Hace trece años, en el pueblo de Huichapan, una anciana pareja de campesinos Otomíes (indígenas del estado mexicano de Hidalgo) se dio cuenta de que había grupos de personas que dormían amontonados junto a las vías del tren para defenderse del frío punzante del Valle del Mezquital. Noche tras noche los grupos cambiaban, pero la pareja de ancianos decidió no expulsarlos de su tierra.
Poco después de su llegada al pueblo, un joven sacerdote investigó la situación de la nueva parroquia que le había sido asignada, preguntando a la comunidad qué le quitaría su sueño por la noche. La anciana campesina contó al párroco su preocupación por esas personas con acentos extraños, sin un muro que las proteja del viento. Decidió dar parte de su tierra a la parroquia para construir un refugio para los migrantes centroamericanos.
Algunas personas de Huichapan y de las comunidades vecinas respondieron al llamado del párroco; mujeres ancianas con ropas desgastadas por el tiempo y el trabajo de los campamentos comenzaron a llegar con sacos de comida para los migrantes, desafiando las lenguas maliciosas y las miradas desconfiadas de su gente. Algunas mujeres del pueblo, como Doña Magda y Doña Katita, comenzaron a regalar ropa y formaron un pequeño grupo que permitió la creación del centro. Comenzaron a nivelar el terreno, a organizar eventos de caridad y a recibir a los migrantes en un espacio improvisado encendiendo fogatas para cocinar y calentar los corazones afligidos por las innumerables desgracias del viaje.

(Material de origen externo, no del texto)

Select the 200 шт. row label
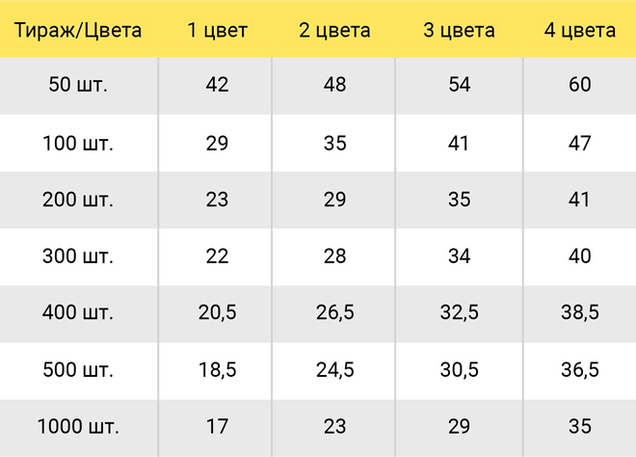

Poco a poco se fue construyendo un dormitorio, una cocina y una habitación donde el párroco y los dos vicarios se turnaban para proteger el refugio de los asaltos de los bandidos locales, hasta que un día hace siete años Juan Luis (un jubilado de la fábrica de cemento del pueblo) decidió ayudar al párroco sustituyéndole durante el turno de Pascua de cinco días. «Se suponía que me iba a quedar cinco días, pero aquí estoy otra vez. Esta casa se ha convertido en parte de mi vida», dice Juan Luis mientras toma una taza de café con sus ojos brillantes. A partir de ese día, se convirtió en el coordinador del albergue: todos los días, desde la mañana hasta la media tarde, supervisa el centro, atendiendo los asuntos prioritarios, ofreciendo información a los migrantes sobre la ruta a seguir y los peligros de la «Bestia», los trenes de carga que atraviesan México de sur a norte. «Me preocupan especialmente las niñas y sus hijos que pasan por aquí: son carne fresca para los secuestradores, el cuerpo de policía y los cárteles de la droga», continúa Don Luis, insinuando con la cabeza a una joven hondureña de dieciséis años.
El joven párroco continuó visitando el centro en su motocicleta, animando a los centroamericanos con palabras de consuelo y sonrisas sinceras, hasta que fue transferido a otra parroquia. Hace un año y medio un grupo de jesuitas pertenecientes al SJM (Servicio Jesuita a los Migrantes) se interesaron por la zona y ofrecieron su colaboración, ayudando a construir las puertas que aún faltan, un muro para protegerse más fácilmente de las redadas exteriores y paneles solares que permiten a los migrantes lavarse con agua caliente e iluminar toda la zona del centro. Voluntarios esporádicos de diferentes partes del mundo son invitados por los jesuitas para ayudar al grupo de doña Magda, don Luis y su prima Enriqueta cocinando, sirviendo comidas, curando verrugas, hongos, heridas de bala y de fuego, pero sobre todo aquellas heridas más profundas que dejan cicatrices indelebles en el espíritu.
«A veces prestamos sólo nuestros oídos, testigos de las injusticias del mundo, a las desgarradoras historias de nuestros hermanos y hermanas migrantes», me dice Doña Enriqueta. «Nadie nos paga por nuestro servicio. Yo, por ejemplo, no tengo dinero para comprar gas en mi casa. No me importa la parte material del mundo; sé que por cada acción sentida que ofrezco, recibo una recompensa. Hay poca gente en el pueblo y en las comunidades que nos ayudan; la mayoría de ellos son hostiles a su hermano migrante. Cuando llego a casa, algunos de mis vecinos se burlan de mí y de lo que hago, pero no me importa. Lo que me importa es que cuando regreso a la Casa del peregrino migrante cada mañana me dejo abrumar por las sonrisas de esas bocas sedientas de justicia, injustamente perseguidas».
Doña Enriqueta representa el espíritu humanitario de la Casa del Peregrino Migrante. Desde hace cuatro años, todas las mañanas prepara incansablemente el almuerzo para los recién llegados. En el centro la llaman la tia keta, un ejemplo de servicio para todo el pueblo de Huichapan.